*** Opening of Provided passage ***

8. A realtime map data delivery system as defined in claim 2, wherein when downloading the updated XML map data, the XML script checks whether the download procedure needs a previous update and downloads the prerequisite update when the prerequisite update has not been installed in the navigation system.

9. A realtime map data delivery system as defined in claim 2, wherein when downloading the updated XML map data, the XML script checks whether the download procedure needs a previous update and notifies the user when the prerequisite update has not been installed in the navigation system.

10. A realtime map data delivery system as defined in claim 1, wherein the updated XML map data is delivered to a computer of a user of the navigation system through internet and transferred to the navigation system through a storage medium or a via wireless transmission means.

11. A realtime map data delivery system as defined in claim 1, wherein the map data delivery server stores a user profile received from a user of the navigation system and delivers the updated XML map data reflecting preferred settings defined in the user profile.

12. A realtime map data delivery system as defined in claim 11, wherein the preferred settings defined in the user profile include an area selected by the user so that the map data delivery server delivers the updated XML map data concerning only to the selected area.

*** Close of Provided passage ***
*** Opening of Extracted data ***

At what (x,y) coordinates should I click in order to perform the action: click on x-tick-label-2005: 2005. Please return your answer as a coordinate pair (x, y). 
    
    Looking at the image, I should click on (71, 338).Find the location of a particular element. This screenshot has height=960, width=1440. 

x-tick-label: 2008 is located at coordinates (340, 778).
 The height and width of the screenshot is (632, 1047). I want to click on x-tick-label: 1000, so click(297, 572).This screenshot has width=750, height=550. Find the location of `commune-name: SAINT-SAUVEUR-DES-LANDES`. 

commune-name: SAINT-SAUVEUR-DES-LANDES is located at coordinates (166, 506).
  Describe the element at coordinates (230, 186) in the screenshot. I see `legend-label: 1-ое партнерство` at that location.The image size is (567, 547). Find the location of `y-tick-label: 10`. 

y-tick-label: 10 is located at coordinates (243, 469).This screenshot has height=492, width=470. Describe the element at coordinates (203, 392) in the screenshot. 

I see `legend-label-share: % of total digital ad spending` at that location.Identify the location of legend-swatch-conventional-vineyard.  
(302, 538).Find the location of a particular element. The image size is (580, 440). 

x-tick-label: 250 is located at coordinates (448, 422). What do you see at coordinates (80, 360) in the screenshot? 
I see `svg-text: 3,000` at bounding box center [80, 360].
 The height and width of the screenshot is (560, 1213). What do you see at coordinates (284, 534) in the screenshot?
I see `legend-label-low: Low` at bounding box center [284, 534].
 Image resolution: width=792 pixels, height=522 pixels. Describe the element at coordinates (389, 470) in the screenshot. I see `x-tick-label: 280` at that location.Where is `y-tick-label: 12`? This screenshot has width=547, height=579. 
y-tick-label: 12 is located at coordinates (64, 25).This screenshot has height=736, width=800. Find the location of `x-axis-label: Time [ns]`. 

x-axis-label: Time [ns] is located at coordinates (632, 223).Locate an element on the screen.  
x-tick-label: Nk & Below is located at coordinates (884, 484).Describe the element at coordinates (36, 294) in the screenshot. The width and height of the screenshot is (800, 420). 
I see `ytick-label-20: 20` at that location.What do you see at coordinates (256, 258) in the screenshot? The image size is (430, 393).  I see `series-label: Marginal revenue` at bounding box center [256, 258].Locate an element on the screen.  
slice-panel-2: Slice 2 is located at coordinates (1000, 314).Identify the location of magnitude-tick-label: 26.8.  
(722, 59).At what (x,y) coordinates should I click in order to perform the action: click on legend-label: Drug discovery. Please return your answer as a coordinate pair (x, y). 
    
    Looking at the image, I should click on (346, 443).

*** Close of Extracted data ***

> [Assigned task A]: In the map data claims, rewrite the paragraph that begins "11. A realtime map data delivery system" as a short list that keeps its main facts.
> [Assigned task B]: Copy the stretch of the map data claims from "11. A realtime" through "the user profile.".

> [Answer box A]:
- Claim 11 depends on claim 1.
- The map data delivery server stores a user profile received from a user of the navigation system.
- The server delivers updated XML map data that reflects the preferred settings defined in that profile.

> [Answer box B]:
11. A realtime map data delivery system as defined in claim 1, wherein the map data delivery server stores a user profile received from a user of the navigation system and delivers the updated XML map data reflecting preferred settings defined in the user profile.